On a proof I learned from prof. dr. J. Haantjes
In my freshman year at Leyden University (1948-49), dr. J. Haantjes —who, regrettably, died too young— was my only professor that excited and impressed me. He was exciting because he showed types of arguments that were absolutely novel to me, he was impressive because of the calculational agility with which he carried them out.
It was also his first year at the University. In retrospect I think he was as uncertain as to what to expect from his students as we were as to what was expected from us. He spoke softly and wrote small on the blackboard, both rather fast. I think he sinned against almost all educational principles of today, but, fortunately, those did not exist yet. Shy and uncertain, but also brilliant and dedicated, he was revered. He may have had a profound influence on me; if so, that would be for me reason for joy and even some pride.
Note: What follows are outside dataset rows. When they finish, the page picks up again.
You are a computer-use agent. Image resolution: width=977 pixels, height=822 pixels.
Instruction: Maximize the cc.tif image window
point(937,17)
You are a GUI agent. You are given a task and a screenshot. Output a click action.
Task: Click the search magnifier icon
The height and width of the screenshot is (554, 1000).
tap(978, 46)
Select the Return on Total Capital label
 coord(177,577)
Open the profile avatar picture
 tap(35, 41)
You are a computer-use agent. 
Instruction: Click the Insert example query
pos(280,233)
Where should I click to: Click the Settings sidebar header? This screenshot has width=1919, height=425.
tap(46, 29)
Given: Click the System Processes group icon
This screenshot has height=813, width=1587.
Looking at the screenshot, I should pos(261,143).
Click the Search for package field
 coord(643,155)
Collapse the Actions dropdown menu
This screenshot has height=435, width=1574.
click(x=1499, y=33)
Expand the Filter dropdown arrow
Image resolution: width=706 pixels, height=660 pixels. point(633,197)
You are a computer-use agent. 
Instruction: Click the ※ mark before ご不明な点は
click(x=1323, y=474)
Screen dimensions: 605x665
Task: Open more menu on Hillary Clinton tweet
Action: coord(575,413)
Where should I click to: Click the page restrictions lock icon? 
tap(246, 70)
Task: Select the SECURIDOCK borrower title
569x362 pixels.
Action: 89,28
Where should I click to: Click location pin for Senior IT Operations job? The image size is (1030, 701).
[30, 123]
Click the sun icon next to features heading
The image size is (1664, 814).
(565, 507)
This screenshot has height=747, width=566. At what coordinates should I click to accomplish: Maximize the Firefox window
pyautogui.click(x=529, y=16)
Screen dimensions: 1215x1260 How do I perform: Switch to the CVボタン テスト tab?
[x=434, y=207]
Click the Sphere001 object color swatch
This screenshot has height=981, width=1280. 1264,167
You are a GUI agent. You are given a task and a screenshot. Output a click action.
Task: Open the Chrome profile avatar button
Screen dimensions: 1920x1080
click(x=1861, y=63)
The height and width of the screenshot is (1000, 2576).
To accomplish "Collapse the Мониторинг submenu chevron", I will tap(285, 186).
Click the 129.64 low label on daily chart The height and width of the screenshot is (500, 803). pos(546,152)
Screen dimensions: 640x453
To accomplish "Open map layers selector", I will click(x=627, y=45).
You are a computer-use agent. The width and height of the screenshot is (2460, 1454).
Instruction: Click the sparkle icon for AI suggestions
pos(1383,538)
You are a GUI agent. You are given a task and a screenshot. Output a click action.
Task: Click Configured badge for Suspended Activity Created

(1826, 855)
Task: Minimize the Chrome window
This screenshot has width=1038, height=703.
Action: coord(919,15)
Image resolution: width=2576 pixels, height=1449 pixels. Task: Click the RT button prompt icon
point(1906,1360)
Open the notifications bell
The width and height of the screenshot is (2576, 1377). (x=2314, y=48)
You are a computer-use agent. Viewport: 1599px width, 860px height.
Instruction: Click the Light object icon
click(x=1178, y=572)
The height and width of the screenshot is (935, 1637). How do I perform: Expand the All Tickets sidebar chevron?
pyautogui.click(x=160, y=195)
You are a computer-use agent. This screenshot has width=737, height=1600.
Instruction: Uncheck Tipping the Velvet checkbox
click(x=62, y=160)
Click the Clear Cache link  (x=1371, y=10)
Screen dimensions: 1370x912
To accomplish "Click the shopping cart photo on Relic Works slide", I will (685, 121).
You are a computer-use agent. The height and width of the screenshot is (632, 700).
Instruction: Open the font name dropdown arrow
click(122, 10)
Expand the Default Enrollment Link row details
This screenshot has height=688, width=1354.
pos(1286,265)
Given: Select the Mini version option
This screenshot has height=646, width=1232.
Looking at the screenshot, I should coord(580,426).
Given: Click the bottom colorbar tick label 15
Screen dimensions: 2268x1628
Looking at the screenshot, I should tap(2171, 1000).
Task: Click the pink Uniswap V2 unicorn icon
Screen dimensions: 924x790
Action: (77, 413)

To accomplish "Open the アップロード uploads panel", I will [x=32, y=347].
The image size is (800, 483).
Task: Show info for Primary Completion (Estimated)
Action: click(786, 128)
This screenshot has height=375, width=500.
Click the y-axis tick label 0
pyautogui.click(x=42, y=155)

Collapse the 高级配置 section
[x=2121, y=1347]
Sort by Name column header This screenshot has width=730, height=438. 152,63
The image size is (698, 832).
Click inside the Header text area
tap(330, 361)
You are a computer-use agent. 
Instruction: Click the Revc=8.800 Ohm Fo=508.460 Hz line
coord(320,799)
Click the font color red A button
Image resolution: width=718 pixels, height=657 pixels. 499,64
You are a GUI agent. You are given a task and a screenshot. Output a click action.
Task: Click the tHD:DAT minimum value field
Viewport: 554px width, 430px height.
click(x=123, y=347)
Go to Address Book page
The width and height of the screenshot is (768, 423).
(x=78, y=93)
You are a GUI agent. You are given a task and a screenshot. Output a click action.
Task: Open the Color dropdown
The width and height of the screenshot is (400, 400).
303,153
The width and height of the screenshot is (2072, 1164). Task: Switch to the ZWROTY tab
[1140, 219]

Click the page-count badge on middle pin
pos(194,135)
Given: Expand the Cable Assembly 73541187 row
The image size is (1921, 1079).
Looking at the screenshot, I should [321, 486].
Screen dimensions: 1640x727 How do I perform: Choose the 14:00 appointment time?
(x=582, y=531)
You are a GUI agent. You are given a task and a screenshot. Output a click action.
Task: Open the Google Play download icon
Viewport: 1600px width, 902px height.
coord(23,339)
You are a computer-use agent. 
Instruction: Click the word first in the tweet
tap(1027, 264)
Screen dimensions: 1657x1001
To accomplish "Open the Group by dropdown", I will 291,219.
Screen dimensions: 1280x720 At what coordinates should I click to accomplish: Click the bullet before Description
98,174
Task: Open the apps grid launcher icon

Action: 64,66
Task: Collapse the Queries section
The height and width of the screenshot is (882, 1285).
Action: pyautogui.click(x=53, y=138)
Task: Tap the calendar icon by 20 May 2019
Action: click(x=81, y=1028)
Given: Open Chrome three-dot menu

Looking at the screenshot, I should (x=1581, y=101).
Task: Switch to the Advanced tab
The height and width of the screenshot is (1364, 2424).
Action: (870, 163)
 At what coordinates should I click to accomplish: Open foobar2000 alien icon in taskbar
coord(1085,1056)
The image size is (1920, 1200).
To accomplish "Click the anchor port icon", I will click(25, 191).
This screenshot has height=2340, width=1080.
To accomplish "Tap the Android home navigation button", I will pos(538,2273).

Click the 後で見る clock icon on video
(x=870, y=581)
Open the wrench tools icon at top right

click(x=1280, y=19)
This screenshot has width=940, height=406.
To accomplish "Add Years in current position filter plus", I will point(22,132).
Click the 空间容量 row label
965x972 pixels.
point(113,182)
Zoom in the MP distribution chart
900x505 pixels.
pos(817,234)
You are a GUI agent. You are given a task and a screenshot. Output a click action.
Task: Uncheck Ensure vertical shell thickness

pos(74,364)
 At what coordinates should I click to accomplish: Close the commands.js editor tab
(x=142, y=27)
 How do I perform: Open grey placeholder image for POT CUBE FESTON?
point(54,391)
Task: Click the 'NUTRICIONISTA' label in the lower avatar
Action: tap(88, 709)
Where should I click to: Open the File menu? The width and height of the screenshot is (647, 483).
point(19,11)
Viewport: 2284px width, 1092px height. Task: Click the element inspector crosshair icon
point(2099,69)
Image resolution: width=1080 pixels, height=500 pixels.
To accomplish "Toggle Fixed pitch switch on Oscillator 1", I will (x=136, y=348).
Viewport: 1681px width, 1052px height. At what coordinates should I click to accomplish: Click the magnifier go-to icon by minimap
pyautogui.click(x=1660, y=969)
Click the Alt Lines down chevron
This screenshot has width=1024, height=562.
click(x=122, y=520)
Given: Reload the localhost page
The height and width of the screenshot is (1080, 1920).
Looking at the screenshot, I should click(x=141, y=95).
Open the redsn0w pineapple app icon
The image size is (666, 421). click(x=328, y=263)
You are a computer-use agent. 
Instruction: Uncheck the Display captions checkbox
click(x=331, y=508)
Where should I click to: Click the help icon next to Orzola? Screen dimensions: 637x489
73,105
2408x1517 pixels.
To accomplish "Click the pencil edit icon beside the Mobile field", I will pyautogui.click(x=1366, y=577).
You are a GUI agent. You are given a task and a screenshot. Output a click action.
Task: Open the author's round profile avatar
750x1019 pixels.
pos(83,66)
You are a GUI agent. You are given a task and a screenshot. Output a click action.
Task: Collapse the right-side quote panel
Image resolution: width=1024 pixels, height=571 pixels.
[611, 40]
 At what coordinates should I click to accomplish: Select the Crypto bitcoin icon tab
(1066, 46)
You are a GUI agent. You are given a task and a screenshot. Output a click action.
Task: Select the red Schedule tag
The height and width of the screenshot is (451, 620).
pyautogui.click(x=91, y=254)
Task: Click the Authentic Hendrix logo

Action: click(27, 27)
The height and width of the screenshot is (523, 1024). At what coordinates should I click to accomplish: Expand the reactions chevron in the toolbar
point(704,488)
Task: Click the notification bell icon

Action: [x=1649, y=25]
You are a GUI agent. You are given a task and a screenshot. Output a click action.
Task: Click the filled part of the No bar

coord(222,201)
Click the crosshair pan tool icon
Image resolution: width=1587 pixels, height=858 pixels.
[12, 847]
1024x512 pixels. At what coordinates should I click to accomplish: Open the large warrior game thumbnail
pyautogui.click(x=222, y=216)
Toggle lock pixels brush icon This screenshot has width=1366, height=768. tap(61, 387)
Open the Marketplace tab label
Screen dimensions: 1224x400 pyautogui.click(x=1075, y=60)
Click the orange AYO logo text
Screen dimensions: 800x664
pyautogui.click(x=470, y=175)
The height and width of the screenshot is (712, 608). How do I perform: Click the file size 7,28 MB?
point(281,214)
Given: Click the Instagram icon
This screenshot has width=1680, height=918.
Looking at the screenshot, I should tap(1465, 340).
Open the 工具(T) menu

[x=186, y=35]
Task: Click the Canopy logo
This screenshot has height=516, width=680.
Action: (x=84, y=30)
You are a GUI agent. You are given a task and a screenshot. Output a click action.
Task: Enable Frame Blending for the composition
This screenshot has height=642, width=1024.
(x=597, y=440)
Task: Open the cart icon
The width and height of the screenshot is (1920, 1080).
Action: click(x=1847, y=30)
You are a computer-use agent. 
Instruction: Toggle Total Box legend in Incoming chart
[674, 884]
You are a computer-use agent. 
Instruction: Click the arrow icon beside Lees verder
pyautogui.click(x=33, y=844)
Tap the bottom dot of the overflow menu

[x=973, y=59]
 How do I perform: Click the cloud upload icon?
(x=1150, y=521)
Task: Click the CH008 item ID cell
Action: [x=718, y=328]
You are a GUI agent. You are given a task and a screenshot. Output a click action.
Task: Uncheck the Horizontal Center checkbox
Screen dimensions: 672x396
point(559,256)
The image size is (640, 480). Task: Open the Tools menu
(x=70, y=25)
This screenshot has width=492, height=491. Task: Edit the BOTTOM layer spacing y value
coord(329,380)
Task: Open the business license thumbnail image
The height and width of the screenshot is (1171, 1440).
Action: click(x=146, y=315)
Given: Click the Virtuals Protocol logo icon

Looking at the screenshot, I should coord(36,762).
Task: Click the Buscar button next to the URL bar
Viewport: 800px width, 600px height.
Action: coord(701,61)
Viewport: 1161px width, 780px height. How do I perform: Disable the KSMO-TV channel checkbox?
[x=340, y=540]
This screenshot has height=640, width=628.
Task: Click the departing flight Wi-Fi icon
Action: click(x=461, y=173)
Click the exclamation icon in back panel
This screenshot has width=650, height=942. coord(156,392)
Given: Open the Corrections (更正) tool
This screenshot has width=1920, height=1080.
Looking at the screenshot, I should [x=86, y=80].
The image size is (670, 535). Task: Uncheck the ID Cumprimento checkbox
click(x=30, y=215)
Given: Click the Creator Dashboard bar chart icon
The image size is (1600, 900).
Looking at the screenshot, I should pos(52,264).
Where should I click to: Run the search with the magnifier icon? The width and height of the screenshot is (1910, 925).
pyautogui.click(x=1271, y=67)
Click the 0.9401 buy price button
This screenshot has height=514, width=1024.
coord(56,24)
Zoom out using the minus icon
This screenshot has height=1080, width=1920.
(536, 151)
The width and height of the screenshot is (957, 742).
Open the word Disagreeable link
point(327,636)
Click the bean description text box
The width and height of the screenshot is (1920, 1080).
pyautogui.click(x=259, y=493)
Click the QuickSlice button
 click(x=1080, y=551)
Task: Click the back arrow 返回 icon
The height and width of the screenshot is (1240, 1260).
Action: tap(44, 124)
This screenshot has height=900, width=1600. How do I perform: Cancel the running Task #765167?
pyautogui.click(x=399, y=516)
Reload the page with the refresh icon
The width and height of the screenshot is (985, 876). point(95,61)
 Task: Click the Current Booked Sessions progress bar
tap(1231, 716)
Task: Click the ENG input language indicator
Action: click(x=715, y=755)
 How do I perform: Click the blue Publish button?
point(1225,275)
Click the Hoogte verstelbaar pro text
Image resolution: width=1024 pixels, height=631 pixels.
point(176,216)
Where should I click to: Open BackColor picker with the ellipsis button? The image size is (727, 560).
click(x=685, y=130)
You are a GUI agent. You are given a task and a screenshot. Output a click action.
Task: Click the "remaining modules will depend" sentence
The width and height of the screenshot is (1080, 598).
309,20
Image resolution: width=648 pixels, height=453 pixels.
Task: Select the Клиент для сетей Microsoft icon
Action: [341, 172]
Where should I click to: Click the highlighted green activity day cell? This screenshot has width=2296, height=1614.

I vividly remember his proof that the altitudes in a triangle are concurrent —I guess this was November 1948—. Consider the algebraic identity
(0) (a−h) ⋅ (b−c) + (b−h) ⋅ (c−a) + (c−h) ⋅ (a−b) = 0
which depends on symmetry and associativity of addition and multiplication plus the fact that the latter distributes over the former. Since those properties are satisfied by vector addition and the scalar product, (0) also holds if we interpret a, b, c, and h as vectors —from some origin— to points A, B, C, and H respectively. Associating the orthogonality of two vectors with their scalar product being zero, we conclude from (0) that if 2 of the scalar products equal zero, so does the third, hence the altitudes in ∆ABC all go through H. (For convenience’s sake we have confined ourselves to the situation in which A, B, C, and H are all distinct.)
I was absolutely thrilled, remembering only too well the clumsy Euclidean proof on which I had been educated. (Calling the altitudes in the usual fashion AD, BE, and CF, one identifies the altitudes of ∆ABC as the angle bisectors of ∆DEF and then appeals to the concurrency of the angle bisectors of a triangle. This proof is really ugly, since it is very hard to avoid a case analysis on sharp and obtuse triangles; even without that case analysis, it is painfully indirect.) I still remember how thrilled I was.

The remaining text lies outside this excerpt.